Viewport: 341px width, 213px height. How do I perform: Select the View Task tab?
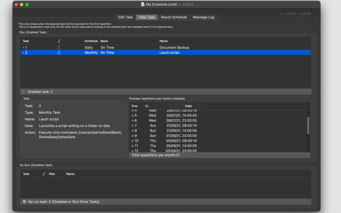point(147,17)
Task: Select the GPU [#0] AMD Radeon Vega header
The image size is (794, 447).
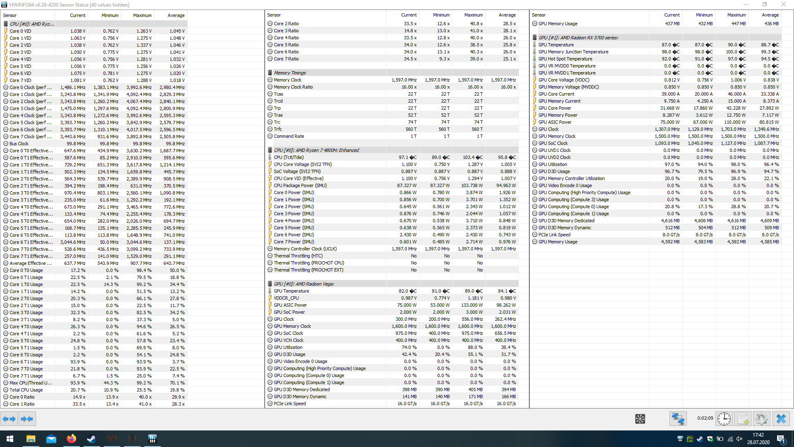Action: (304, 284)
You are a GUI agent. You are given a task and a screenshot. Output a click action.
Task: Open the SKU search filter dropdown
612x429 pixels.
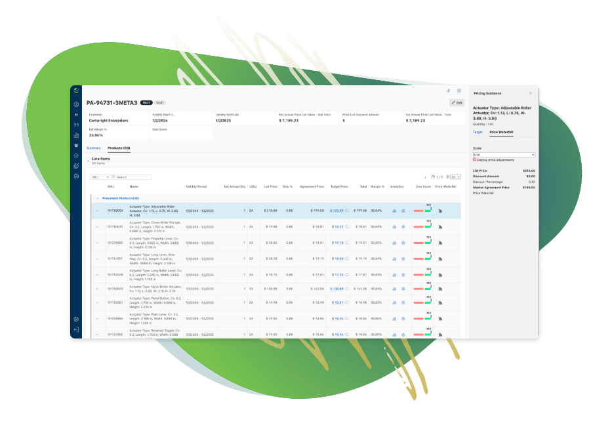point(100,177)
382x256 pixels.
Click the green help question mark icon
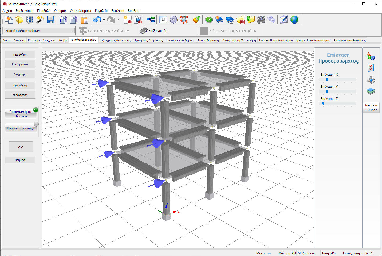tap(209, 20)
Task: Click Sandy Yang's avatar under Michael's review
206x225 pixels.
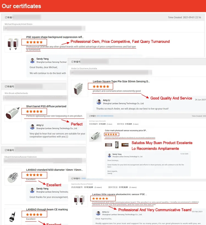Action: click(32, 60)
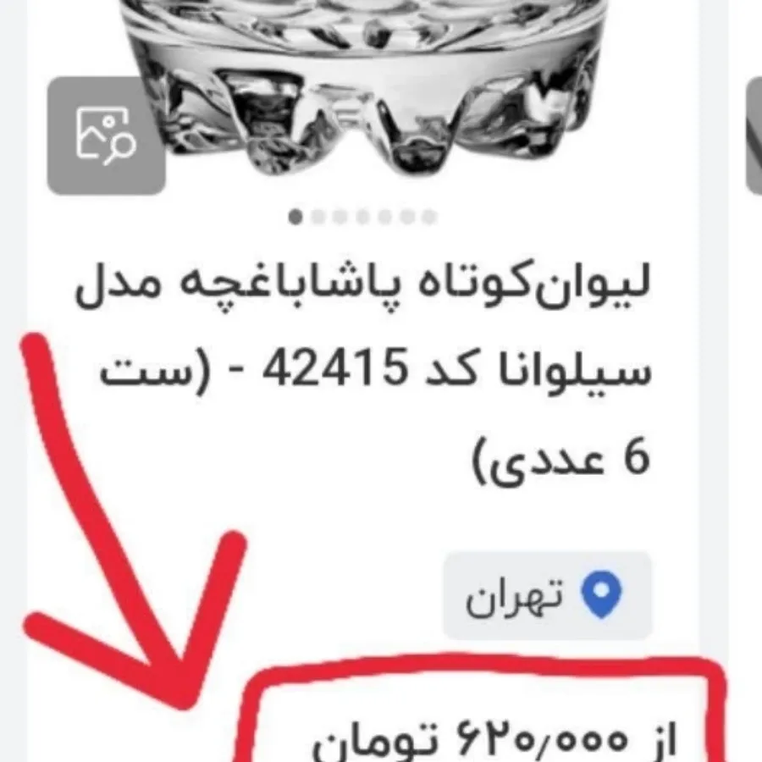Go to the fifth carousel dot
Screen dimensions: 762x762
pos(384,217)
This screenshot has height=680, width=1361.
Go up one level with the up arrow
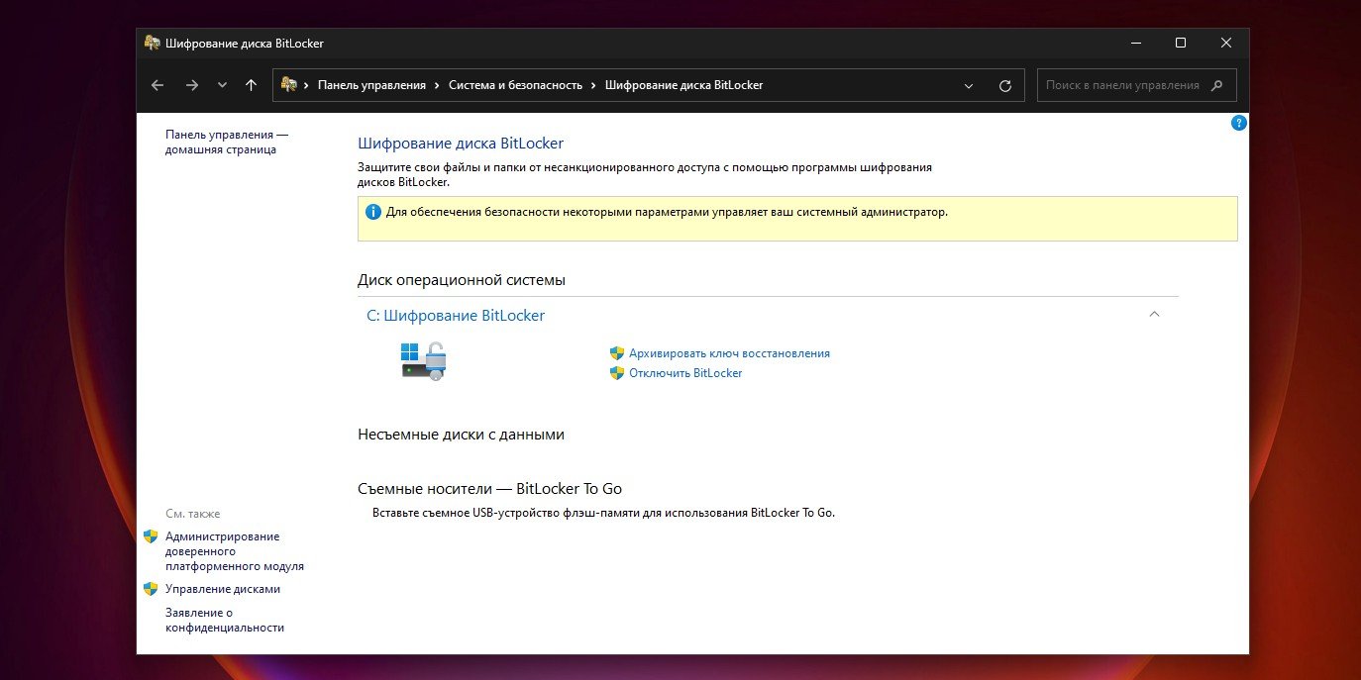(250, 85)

==

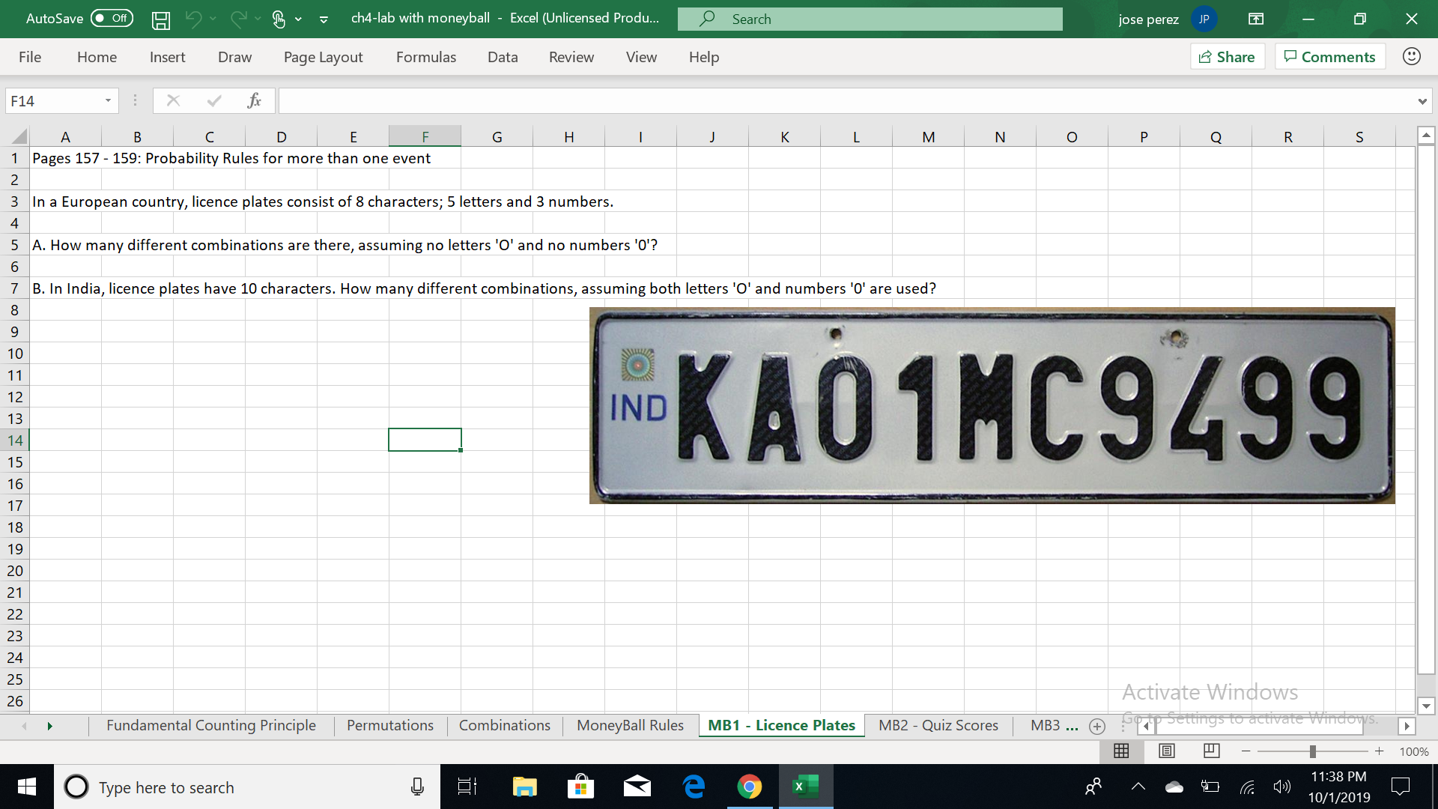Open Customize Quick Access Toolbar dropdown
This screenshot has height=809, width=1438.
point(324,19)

* [Set problem]: Set down the listing lines exactly as they are, beginning at the line containing "Open Customize Quick Access Toolbar dropdown" and continuing through the line containing "point(324,19)", leaving out the pictures.

* [Response for this exercise]:
Open Customize Quick Access Toolbar dropdown
This screenshot has height=809, width=1438.
point(324,19)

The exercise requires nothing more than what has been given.